On a box with all F18 packages except glibc-2.16.90-25.fc19.x86_64 we see applications randomly needing access to /proc/sys/vm/overcommit_memory This is almost certainly a result of commit 9fab36eb The SELinux team is trying to understand who we need to start giving access to this file as it is generating denials across the system. Why do applications need to open this file? What is the risk of letting applications have access to this file?
(In reply to comment #0) > On a box with all F18 packages except glibc-2.16.90-25.fc19.x86_64 we see > applications randomly needing access to /proc/sys/vm/overcommit_memory This > is almost certainly a result of commit 9fab36eb Yes it is. > The SELinux team is trying to understand who we need to start giving access > to this file as it is generating denials across the system. Why do > applications need to open this file? glibc uses the value to see if overcommit is disabled and if it is, modify its malloc behaviour. This helps reduce the vm footprint of multithreaded processes when overcommit is disabled. > What is the risk of letting applications have access to this file? The file seems to be marked as sysctl_vm_t and the selinux-policy seems to have a default policy to completely deny access to all applications for such files, so this question should be directed to the authors/maintainers of selinux-policy. I don't see the risk in allowing read access to overcommit_memory or for that matter any sysctl.

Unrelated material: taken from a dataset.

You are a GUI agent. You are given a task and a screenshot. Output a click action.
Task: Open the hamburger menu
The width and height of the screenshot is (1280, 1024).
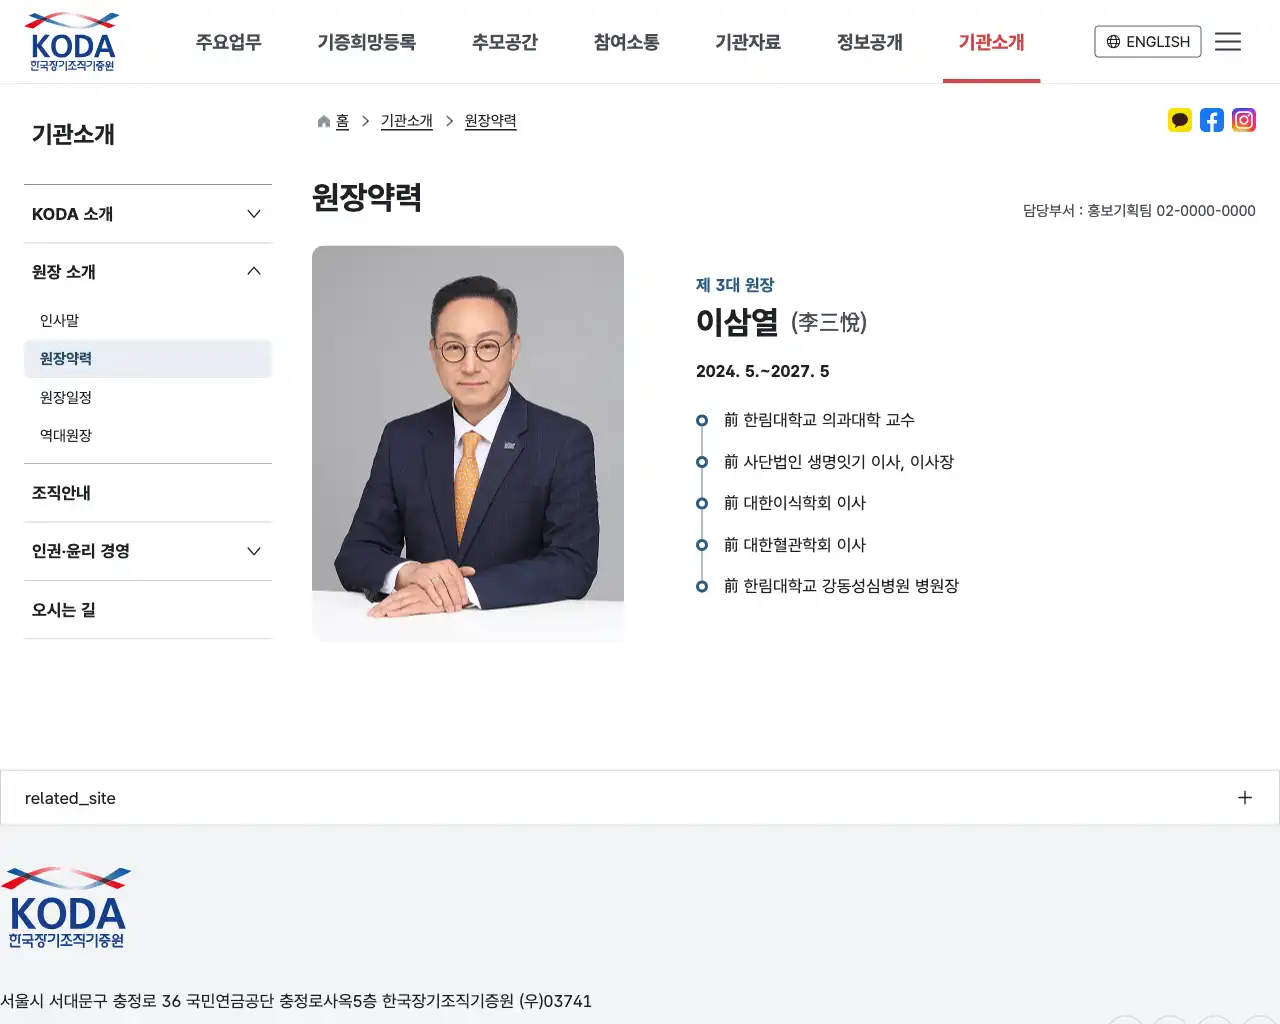1228,41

Fixed in selinux-policy-3.11.1-50.fc18.noarch
This bug appears to have been reported against 'rawhide' during the Fedora 19 development cycle. Changing version to '19'. (As we did not run this process for some time, it could affect also pre-Fedora 19 development cycle bugs. We are very sorry. It will help us with cleanup during Fedora 19 End Of Life. Thank you.) More information and reason for this action is here: https://fedoraproject.org/wiki/BugZappers/HouseKeeping/Fedora19
selinux-policy-3.12.1-28.fc19 has been submitted as an update for Fedora 19. https://admin.fedoraproject.org/updates/FEDORA-2013-5045/selinux-policy-3.12.1-28.fc19
Package selinux-policy-3.12.1-28.fc19: * should fix your issue, * was pushed to the Fedora 19 testing repository, * should be available at your local mirror within two days. Update it with: # su -c 'yum update --enablerepo=updates-testing selinux-policy-3.12.1-28.fc19' as soon as you are able to. Please go to the following url: https://admin.fedoraproject.org/updates/FEDORA-2013-5045/selinux-policy-3.12.1-28.fc19 then log in and leave karma (feedback).
selinux-policy-3.12.1-28.fc19 has been pushed to the Fedora 19 stable repository. If problems still persist, please make note of it in this bug report.